Homework #8 (due 2/21) Sample size calculation for comparing survival endpoints in two groups Instead of using the binary endpoint, we now assume that the anti-tumor activity is measured by a survival endpoint. Assume the 5-yr survival rate for recurrent head and neck cancer is about 30% for the standard treatment. Assume a new agent can increase the 5-yr survival rate to 50%. Please design a two-arm randomized study comparing the standard versus new treatments with a two-sided a = 5% and 90% power for testing equal hazard rate assuming exponential survival.
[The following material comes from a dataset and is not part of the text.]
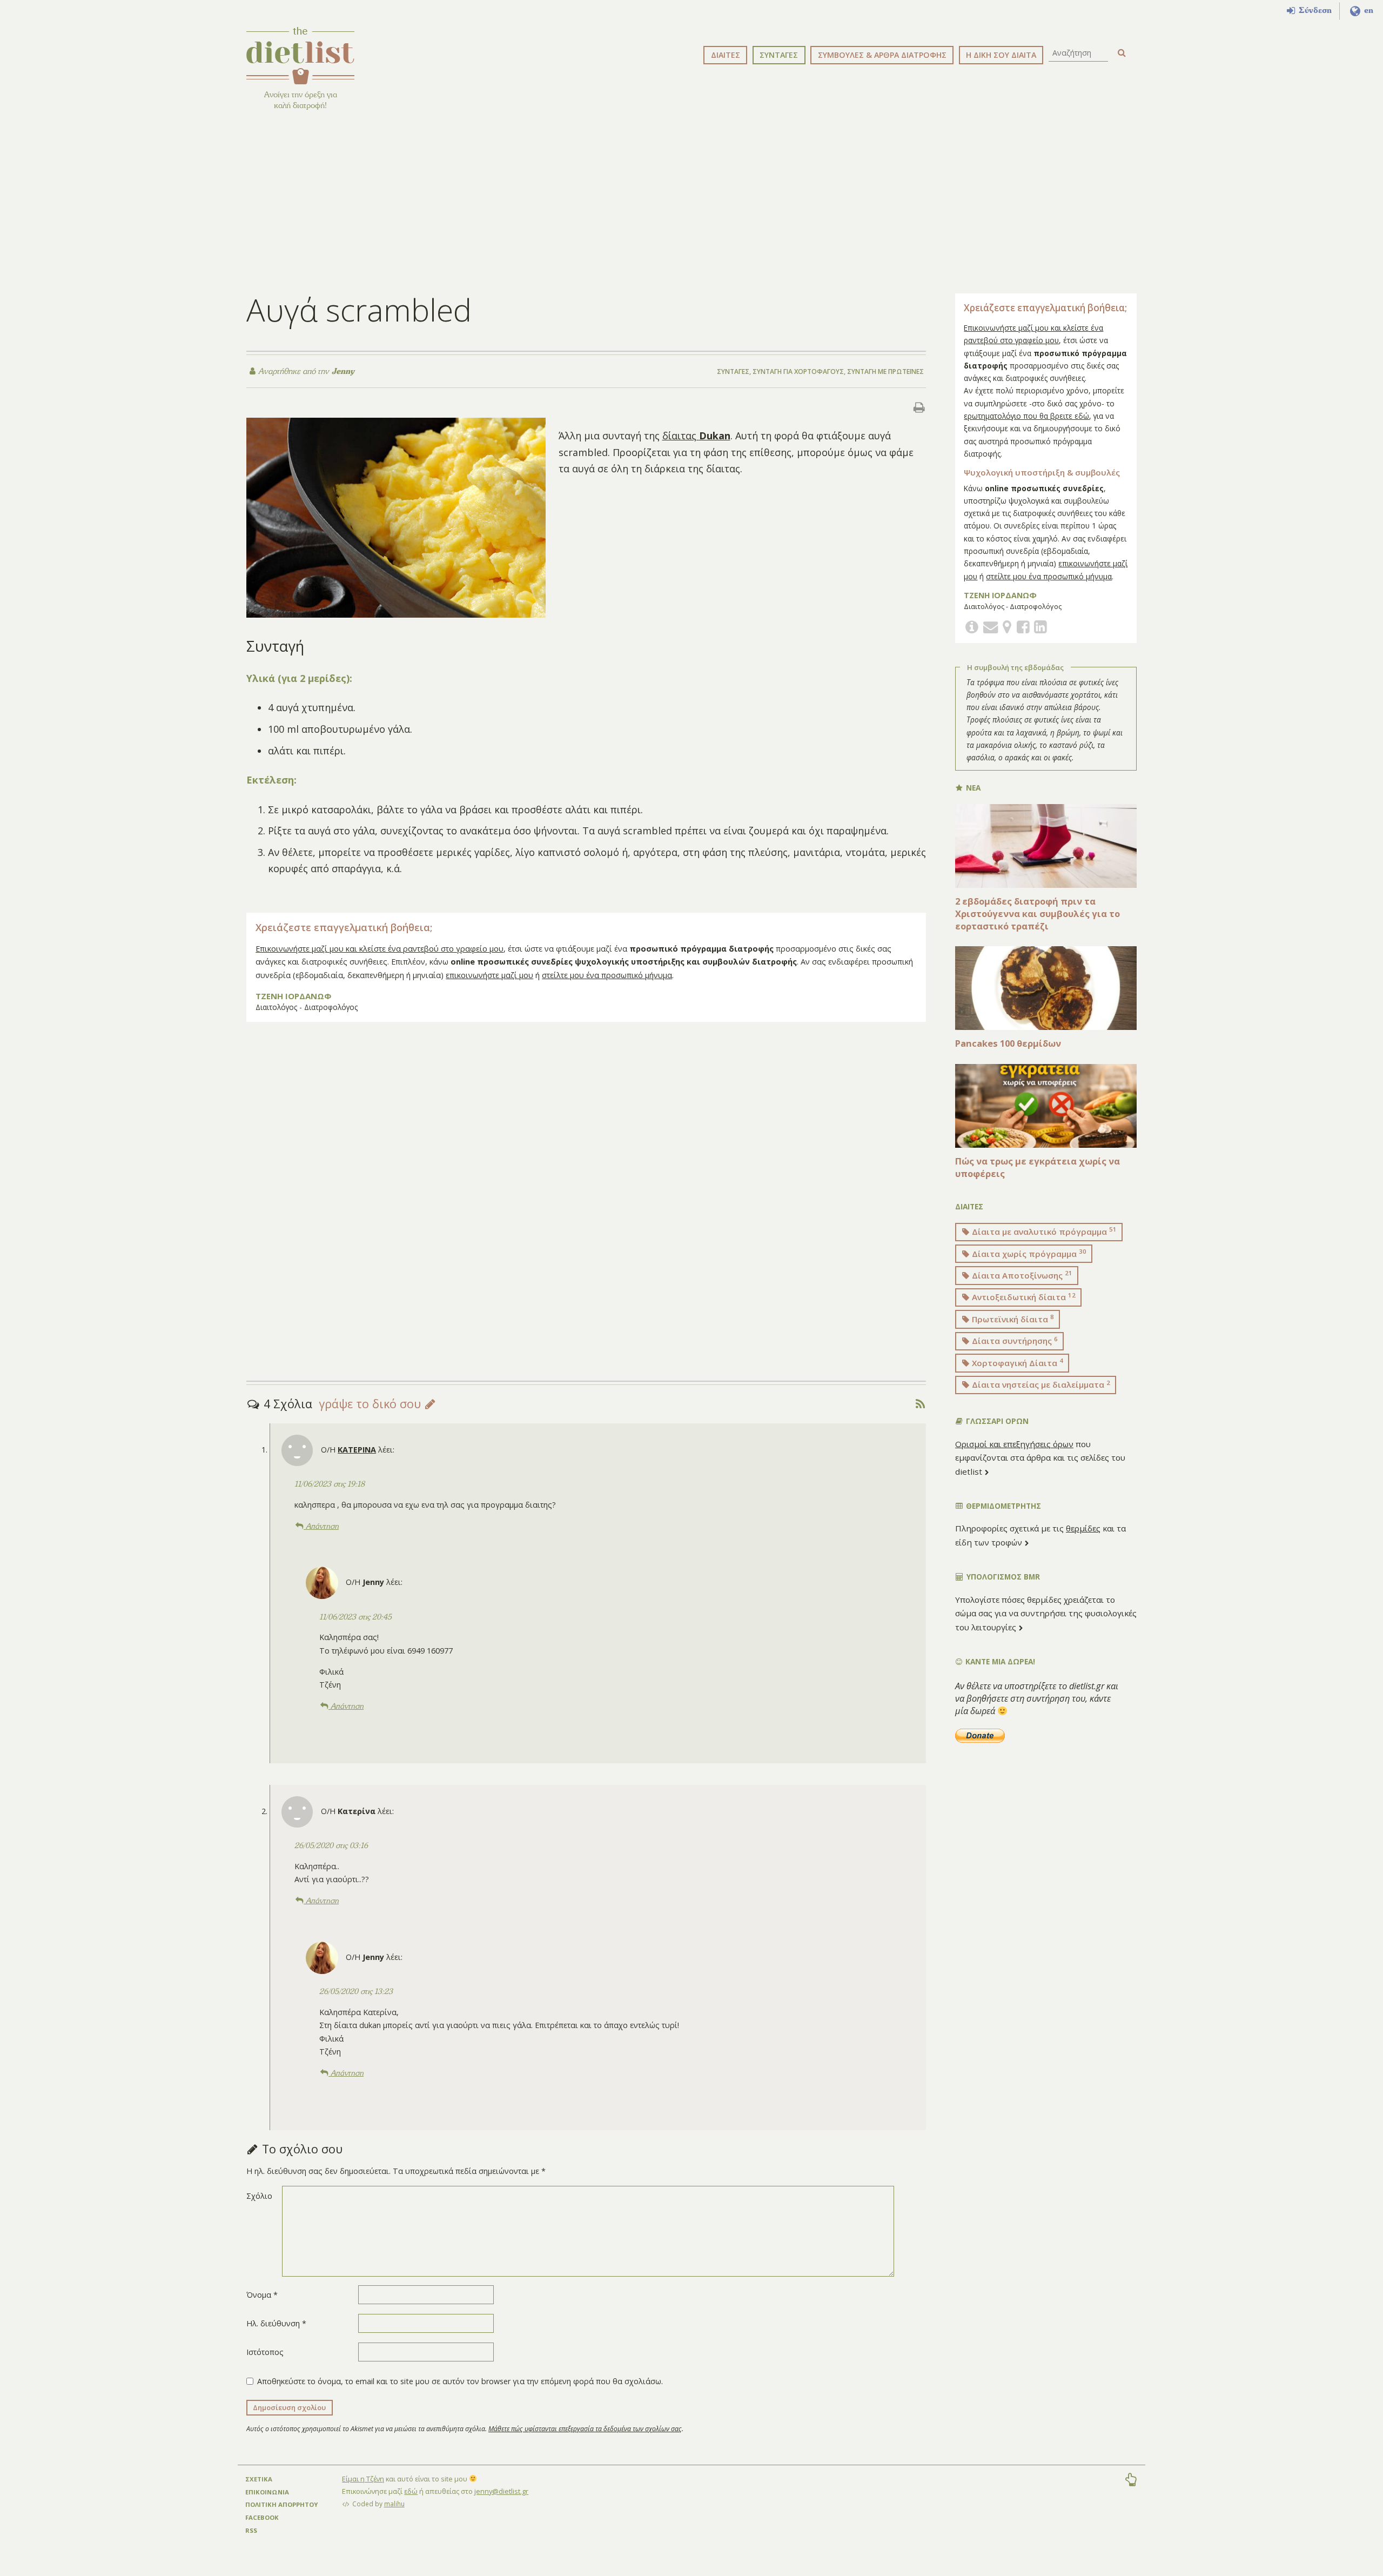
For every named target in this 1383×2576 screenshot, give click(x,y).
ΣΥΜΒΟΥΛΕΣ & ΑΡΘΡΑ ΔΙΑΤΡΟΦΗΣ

Compute the sample size needed (e.g., use STPLAN). 1. Assume instantaneous accrual and no censoring. 2. Assume instantaneous accrual with 5 years of f/u. 3. Compute the accrual rate and total sample size needed with 2 years of accrual and 3 years of additional follow-up, i.e. the total study duration is 5 years. 4. Please verify the result in 3. above by conducting simulation studies with at least 1,000 runs. 5. Compute the f/u time and total study duration required if the accrual time is 3 years with a rate of 5 patients per month.